Given problem A: Decide whether each statement agrees with the teaching notes. For each, answer yes or no and quote the deciding words. (i) The teaching notes suggest splitting the worksheet so that different groups take different problems. (ii) Football Champ and Hockey call for very different techniques. (iii) Students are told the answers will be immediately obvious.
Given problem B: Copy the teaching notes from "What can you" up to and including "they have devised.", replacing "logical" with "careful".

Passage shown:
These four problems require some logical thinking and a willingness to work systematically. Routes to a solution are not immediately obvious so working on the problems could help students to develop their resilience, an important quality for mathematical problem-solvers.

### Possible approach

Before introducing the task:

"Mathematicians need to be resourceful problem-solvers who don't give up, who talk to each other and share good ideas, who work strategically and systematically. The answers won't be immediately obvious, so these problems will test your ability to work as mathematicians."

The problems could be used in several ways:

Hand out this worksheet and invite students to work on all four problems in pairs.

Cut the worksheet into the four separate problems and invite different groups to work on different problems.

Work on one or two of the questions together as a class and then invite students to use each other's useful insights to solve the remaining problems.

While students are working, circulate and listen for useful insights. Where appropriate, bring the class together so that students can share successful strategies with the rest of the class.

The following **key questions** or prompts could be offered to students who are stuck:

What do you know? Write it down.

What can you deduce from what you know? Write it down.

Is there a good way of representing what you know, to make it clear?

### Possible extension

For other problems that require systematic and logical thinking see Two and Two, Product Sudoku and Cinema Problem.

### Possible support

Of the four problems, Football Champ and Hockey use very similar techniques, so one could be solved as a class before students are given the second to apply any useful methods they have devised.

Data segment:

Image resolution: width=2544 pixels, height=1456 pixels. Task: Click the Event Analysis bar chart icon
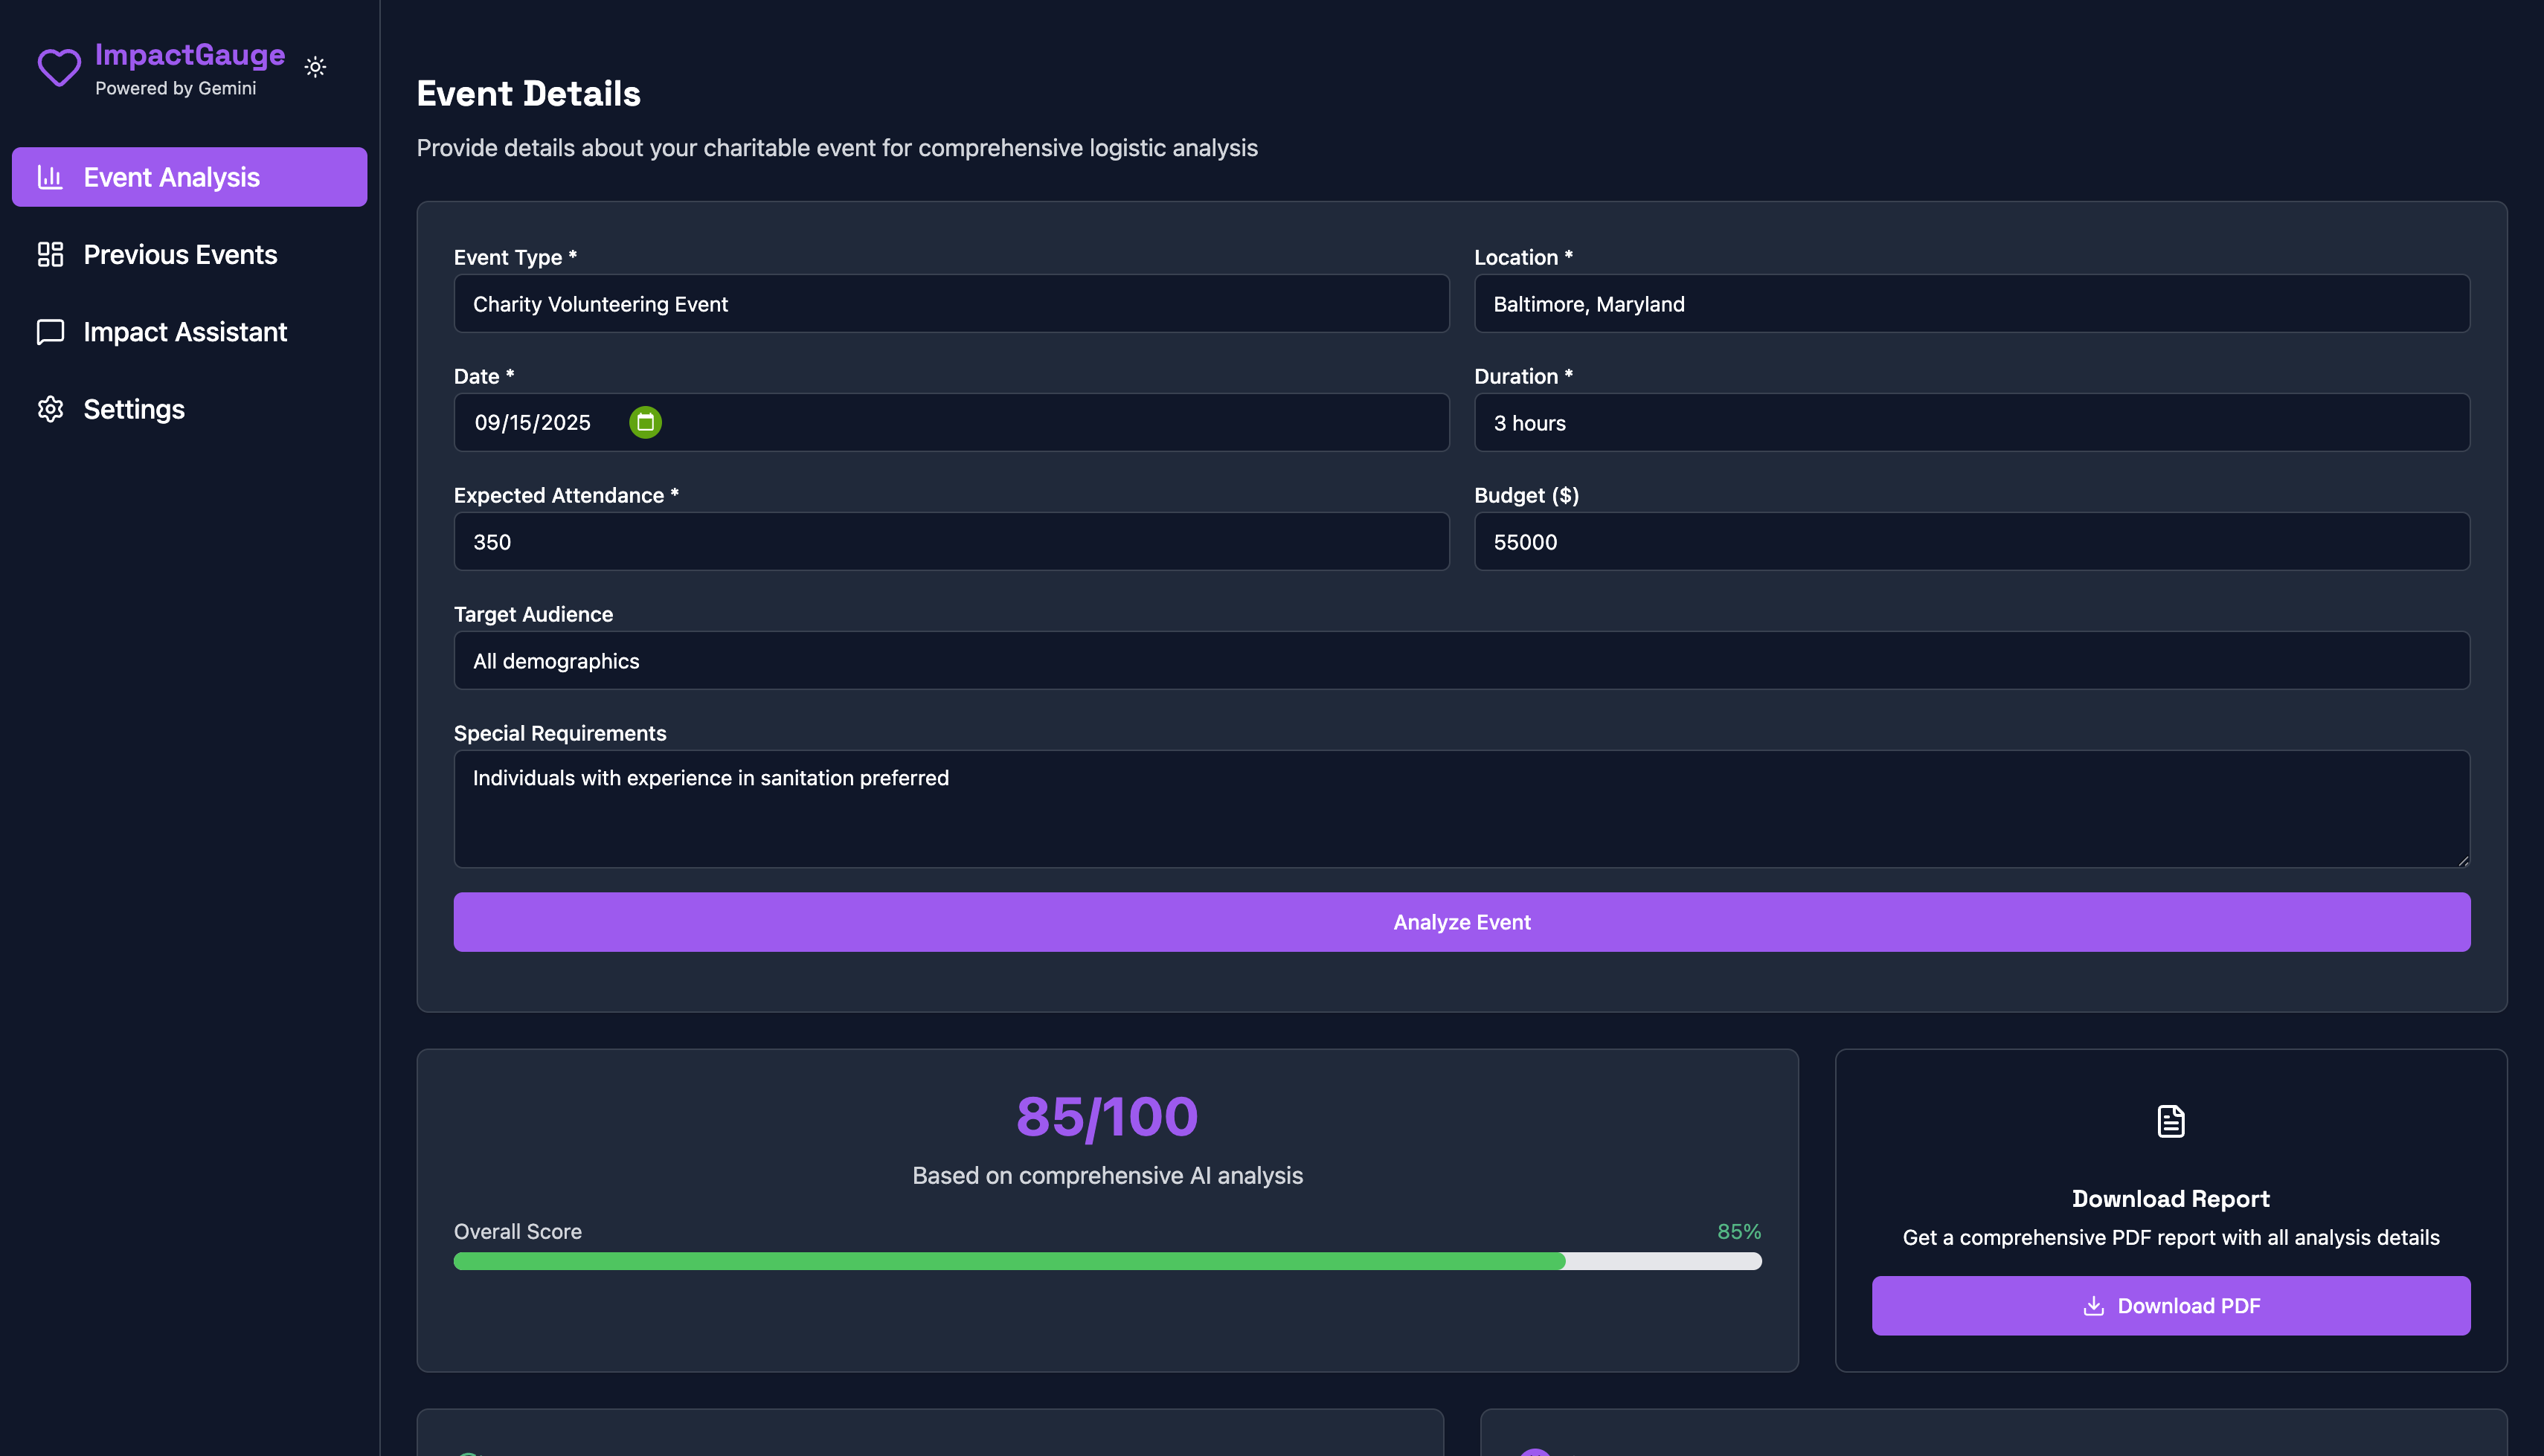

Written solution A:
(i) Yes: "Cut the worksheet into the four separate problems and invite different groups to work on different problems."
(ii) No: "Football Champ and Hockey use very similar techniques"
(iii) No: "The answers won't be immediately obvious"

Written solution B:
What can you deduce from what you know? Write it down.

Is there a good way of representing what you know, to make it clear?

### Possible extension

For other problems that require systematic and careful thinking see Two and Two, Product Sudoku and Cinema Problem.

### Possible support

Of the four problems, Football Champ and Hockey use very similar techniques, so one could be solved as a class before students are given the second to apply any useful methods they have devised.